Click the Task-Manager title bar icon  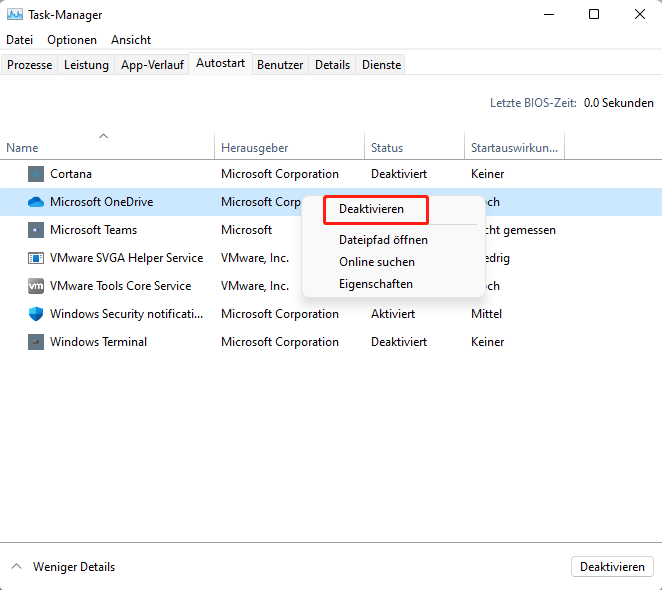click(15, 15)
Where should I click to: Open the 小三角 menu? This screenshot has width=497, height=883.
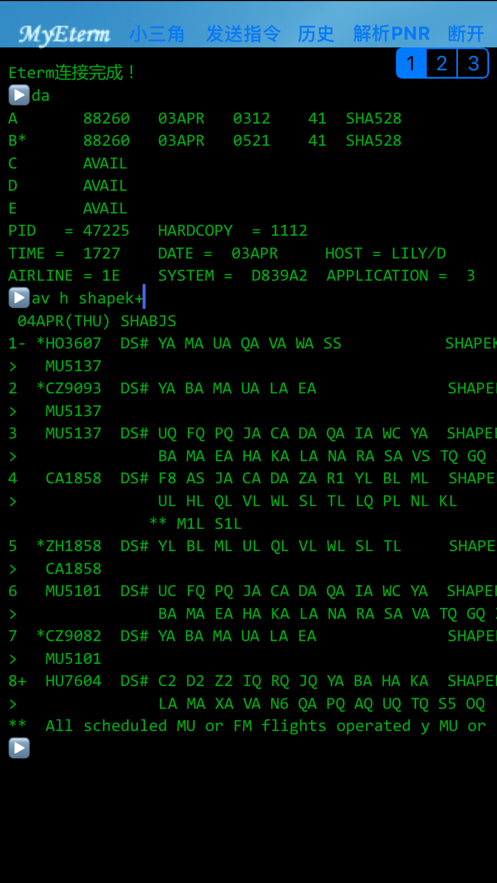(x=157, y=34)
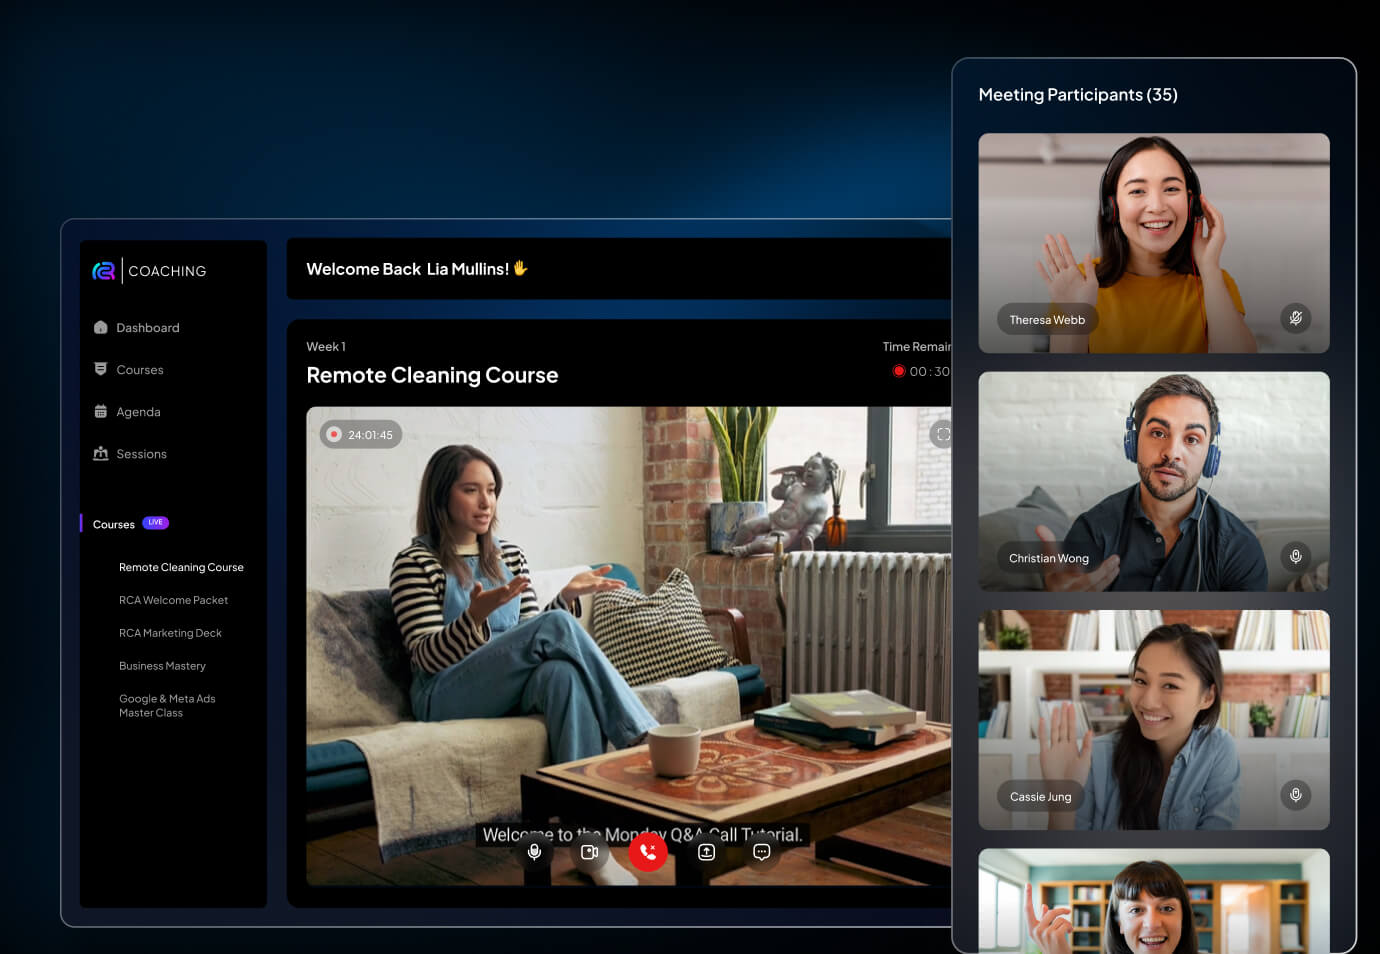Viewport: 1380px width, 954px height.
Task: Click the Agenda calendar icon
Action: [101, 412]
————————
» Exercise
Would you transcribe, exactly and only, the lines from the one that contains "Where should I" through the last line of the data above, without any pictures?

» Answer to the exercise
Where should I click to: Open the 小三角 menu? This screenshot has width=497, height=883.
(x=157, y=34)
Viewport: 1380px width, 954px height.
Task: Click the Agenda calendar icon
Action: [101, 412]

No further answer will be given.